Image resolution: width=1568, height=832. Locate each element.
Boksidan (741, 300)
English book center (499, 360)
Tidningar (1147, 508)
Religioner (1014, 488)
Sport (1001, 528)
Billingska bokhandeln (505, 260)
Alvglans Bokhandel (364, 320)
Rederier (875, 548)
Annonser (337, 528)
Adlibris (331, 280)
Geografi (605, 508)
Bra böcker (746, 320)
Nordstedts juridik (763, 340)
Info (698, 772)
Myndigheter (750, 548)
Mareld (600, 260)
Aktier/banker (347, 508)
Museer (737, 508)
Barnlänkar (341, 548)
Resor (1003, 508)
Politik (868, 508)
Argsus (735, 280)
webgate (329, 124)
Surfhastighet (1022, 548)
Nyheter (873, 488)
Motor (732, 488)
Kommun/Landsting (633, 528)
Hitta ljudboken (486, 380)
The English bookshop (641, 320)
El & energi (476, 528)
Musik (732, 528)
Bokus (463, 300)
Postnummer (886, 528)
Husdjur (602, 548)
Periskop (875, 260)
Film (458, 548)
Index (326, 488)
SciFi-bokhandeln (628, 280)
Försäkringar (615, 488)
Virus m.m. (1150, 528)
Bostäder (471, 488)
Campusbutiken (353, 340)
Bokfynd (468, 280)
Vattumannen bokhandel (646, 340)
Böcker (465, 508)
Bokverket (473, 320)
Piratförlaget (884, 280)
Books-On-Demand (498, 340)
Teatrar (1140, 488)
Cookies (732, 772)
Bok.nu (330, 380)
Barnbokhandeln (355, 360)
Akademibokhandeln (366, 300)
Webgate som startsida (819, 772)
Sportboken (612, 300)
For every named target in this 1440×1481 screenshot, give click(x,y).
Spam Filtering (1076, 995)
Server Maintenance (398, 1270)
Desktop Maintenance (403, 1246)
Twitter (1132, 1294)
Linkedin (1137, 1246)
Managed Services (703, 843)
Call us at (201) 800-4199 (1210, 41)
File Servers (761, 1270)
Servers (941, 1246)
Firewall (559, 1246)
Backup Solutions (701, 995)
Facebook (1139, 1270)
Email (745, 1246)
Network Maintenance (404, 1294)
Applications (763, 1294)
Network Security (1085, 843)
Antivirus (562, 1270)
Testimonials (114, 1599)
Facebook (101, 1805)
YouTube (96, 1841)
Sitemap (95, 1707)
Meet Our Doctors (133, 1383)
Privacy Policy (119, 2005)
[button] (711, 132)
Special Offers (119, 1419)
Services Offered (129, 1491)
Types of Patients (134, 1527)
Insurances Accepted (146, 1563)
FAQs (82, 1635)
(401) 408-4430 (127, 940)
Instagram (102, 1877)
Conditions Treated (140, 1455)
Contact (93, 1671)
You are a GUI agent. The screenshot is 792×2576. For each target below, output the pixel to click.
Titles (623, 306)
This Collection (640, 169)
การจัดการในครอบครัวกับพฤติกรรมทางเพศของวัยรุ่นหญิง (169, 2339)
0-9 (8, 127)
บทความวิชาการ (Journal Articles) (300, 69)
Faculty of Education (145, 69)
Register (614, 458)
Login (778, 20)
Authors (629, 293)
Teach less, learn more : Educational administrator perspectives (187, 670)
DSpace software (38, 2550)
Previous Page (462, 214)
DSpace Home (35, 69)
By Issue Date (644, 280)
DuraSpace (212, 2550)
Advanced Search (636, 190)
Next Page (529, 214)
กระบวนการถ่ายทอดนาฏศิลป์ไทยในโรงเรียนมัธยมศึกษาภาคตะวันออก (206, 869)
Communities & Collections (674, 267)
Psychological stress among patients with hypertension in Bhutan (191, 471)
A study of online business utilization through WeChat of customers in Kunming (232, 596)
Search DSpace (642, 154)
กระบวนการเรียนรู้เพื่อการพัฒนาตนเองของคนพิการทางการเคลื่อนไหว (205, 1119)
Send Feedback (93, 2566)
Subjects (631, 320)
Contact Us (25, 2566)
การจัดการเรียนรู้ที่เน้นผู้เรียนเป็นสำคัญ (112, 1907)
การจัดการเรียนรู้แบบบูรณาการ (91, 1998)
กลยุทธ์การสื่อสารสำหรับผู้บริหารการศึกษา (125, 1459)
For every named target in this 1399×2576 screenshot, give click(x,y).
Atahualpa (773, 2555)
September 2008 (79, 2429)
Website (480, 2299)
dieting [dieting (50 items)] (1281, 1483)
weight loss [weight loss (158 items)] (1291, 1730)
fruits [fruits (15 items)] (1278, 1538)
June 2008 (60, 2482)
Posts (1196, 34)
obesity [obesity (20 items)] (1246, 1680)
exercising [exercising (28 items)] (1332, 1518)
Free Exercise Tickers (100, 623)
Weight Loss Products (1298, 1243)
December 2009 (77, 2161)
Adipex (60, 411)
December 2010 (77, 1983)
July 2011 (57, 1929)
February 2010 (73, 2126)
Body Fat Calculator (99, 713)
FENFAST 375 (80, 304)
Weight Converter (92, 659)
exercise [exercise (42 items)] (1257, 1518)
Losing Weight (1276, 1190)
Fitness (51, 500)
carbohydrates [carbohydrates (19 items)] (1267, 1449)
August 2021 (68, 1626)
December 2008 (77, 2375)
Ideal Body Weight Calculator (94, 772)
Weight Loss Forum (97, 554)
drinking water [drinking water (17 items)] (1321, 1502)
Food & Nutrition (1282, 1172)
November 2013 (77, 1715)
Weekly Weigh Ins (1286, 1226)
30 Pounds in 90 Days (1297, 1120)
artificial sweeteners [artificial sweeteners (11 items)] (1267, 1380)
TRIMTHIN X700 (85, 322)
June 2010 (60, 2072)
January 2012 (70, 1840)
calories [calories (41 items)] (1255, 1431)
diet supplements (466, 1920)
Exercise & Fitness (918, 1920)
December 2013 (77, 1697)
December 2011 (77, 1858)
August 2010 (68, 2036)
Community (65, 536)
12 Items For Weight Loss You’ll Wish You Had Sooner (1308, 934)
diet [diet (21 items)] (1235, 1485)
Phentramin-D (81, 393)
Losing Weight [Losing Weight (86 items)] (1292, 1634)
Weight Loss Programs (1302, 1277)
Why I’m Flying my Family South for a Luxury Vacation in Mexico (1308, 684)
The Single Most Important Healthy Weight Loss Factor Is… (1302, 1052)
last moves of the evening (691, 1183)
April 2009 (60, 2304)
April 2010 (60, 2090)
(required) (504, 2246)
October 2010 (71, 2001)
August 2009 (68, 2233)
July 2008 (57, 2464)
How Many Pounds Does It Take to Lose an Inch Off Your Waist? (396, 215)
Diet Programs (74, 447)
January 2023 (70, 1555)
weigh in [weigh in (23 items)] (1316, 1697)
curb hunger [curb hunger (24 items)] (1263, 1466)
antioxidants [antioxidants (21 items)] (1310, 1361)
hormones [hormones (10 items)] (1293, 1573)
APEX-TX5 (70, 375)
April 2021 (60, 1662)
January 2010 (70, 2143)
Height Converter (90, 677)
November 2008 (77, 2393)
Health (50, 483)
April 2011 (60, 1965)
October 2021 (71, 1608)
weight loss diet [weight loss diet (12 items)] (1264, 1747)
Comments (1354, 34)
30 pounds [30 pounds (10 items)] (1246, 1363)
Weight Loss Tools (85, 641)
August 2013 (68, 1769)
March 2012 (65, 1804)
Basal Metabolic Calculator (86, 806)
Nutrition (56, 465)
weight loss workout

◇ ◇ ◇ ◇ ◇ ◇ ◇

> **Try it**
All lines with the word "December" should be copied from the material above.

> **Exercise solution**
December 2009 (77, 2161)
December 2010 (77, 1983)
December 2008 (77, 2375)
December 2013 (77, 1697)
December 2011 (77, 1858)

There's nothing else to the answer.